Washington, DC - The Federal Trade Commission told the House Small Business Committee today that the agency is committed to protecting consumers and educating small businesses on ways to keep consumer data secure.

Testifying on behalf of the Commission, Acting Chairman Maureen K. Ohlhausen outlined the Commission’s efforts to protect consumers and help small businesses take steps to secure consumer data.

“Failing to take reasonable precautions to secure data from identity thieves and other malicious actors hurts consumers and legitimate businesses alike,” Acting Chairman Ohlhausen said in her written testimony. “Data breaches can harm a business’s financial interests and reputation as well as result in the loss of consumer confidence in the businesses to whom they entrust their data. In the case of small businesses, a data breach can be devastating.” 

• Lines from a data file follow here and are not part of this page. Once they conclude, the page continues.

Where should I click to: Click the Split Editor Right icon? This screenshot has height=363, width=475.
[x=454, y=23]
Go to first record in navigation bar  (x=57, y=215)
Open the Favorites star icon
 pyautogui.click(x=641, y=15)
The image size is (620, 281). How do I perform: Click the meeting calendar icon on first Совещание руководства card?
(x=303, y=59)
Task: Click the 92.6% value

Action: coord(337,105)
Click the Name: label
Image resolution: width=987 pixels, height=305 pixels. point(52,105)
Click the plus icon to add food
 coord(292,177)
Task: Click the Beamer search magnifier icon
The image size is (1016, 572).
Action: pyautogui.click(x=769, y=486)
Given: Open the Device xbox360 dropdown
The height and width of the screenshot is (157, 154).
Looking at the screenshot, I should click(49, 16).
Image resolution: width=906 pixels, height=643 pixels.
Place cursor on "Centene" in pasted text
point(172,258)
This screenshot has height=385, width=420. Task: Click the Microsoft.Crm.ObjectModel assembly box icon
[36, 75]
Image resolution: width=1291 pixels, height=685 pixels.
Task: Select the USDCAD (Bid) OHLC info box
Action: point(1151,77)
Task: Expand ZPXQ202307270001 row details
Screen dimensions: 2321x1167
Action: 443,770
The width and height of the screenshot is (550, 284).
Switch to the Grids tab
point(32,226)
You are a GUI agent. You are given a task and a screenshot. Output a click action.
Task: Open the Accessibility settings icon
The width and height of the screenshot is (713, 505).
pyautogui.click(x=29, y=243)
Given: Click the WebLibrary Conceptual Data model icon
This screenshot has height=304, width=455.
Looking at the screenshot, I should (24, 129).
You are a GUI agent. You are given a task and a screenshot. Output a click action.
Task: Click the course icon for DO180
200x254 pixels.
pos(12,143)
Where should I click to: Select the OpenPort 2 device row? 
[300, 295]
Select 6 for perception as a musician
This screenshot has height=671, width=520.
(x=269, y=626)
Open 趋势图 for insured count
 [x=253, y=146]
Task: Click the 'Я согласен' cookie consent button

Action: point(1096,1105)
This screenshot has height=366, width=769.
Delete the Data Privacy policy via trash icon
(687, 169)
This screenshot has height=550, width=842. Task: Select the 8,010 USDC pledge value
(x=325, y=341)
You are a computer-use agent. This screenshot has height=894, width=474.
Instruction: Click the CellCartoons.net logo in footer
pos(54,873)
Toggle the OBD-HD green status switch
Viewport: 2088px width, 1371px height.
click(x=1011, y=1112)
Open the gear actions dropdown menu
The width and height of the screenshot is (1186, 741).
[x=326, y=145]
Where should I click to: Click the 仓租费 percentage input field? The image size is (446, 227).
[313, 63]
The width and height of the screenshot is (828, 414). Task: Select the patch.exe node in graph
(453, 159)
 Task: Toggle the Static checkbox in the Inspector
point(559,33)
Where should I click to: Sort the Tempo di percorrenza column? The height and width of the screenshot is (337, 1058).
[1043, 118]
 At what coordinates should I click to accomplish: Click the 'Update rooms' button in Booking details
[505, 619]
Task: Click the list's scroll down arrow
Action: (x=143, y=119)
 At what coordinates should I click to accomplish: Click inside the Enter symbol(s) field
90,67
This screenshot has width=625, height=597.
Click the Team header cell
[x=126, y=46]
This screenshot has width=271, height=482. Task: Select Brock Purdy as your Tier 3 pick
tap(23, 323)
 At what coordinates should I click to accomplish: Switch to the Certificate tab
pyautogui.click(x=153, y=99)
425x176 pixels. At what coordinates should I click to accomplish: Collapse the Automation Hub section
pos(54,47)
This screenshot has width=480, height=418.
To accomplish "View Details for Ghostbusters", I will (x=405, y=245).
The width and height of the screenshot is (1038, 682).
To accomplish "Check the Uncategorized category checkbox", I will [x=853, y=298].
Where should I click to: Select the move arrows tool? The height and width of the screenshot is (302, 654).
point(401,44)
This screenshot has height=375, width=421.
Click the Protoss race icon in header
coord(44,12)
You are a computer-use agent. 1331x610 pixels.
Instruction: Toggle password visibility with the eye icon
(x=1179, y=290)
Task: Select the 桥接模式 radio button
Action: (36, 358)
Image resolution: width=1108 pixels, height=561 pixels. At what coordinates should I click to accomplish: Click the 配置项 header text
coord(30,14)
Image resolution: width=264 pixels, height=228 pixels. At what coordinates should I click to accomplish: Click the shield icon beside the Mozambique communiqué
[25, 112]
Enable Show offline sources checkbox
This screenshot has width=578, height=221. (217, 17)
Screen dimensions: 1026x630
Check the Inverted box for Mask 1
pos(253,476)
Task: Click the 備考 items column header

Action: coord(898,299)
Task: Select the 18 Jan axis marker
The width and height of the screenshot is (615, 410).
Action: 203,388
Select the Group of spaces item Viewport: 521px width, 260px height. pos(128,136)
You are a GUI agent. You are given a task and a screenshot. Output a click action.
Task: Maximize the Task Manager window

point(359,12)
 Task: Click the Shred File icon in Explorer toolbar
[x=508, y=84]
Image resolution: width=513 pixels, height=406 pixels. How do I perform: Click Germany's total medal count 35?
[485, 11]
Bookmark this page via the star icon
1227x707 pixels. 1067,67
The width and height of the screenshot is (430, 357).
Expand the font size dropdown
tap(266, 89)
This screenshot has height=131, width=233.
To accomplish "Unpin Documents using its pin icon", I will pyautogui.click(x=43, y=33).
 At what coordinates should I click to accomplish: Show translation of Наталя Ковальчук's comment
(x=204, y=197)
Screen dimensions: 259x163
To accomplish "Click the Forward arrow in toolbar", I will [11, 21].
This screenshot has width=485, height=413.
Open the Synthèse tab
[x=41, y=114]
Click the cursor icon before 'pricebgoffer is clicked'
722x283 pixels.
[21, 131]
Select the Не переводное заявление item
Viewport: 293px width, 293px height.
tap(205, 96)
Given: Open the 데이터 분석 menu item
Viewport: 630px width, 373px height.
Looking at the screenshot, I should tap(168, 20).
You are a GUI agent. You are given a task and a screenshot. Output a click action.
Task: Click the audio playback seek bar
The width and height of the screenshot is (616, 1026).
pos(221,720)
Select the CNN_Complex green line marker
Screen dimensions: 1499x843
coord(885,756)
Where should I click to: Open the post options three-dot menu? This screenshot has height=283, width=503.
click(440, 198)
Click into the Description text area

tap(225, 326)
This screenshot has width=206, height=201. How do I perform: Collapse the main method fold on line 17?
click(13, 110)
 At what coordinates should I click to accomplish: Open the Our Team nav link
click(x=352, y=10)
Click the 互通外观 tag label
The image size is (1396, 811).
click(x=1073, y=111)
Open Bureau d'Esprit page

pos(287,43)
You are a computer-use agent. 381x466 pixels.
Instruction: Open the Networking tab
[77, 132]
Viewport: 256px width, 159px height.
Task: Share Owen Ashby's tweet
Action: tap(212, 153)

Since 2001, the Commission has taken action in approximately 60 cases against businesses that it charged with failing to provide reasonable and appropriate protections for consumers’ personal information.

Acting Chairman Ohlhausen told the committee that FTC staff is working to provide the public with more information about the data security cases it closes. She said that such information would provide businesses, particularly small firms, with additional examples of what practices contribute to reasonable data security.

She also outlined the FTC’s extensive efforts to educate business and consumers on data security through blog posts, published guides, videos and workshops. In particular, the Commission provides businesses with user-friendly information to help them protect data in their care and understand what practices may run afoul of the FTC Act.

The Commission provides general business education about security issues, as well as specific guidance on emerging threats, such as tips to prevent phishing scams and ransomware. FTC guides for businesses on data security include the Protecting Personal Information: A Guide for Business, which was updated in November, and the Data Breach Response: A Guide for Business, which outlines steps businesses should follow when they experience a data breach.

One of the FTC’s most recent efforts is its Start with Security initiative, which includes a guide for businesses that summarizes the lessons learned from the FTC’s data security cases, as well as several short videos.  These materials discuss 10 important security topics and give advice about specific security practices for each topic.  As part of this initiative, the FTC hosted events across the country to bring business owners and app developers together with industry experts to discuss practical tips and strategies for implementing effective data security.

The Commission vote approving the testimony and its inclusion in the formal record was 2-0.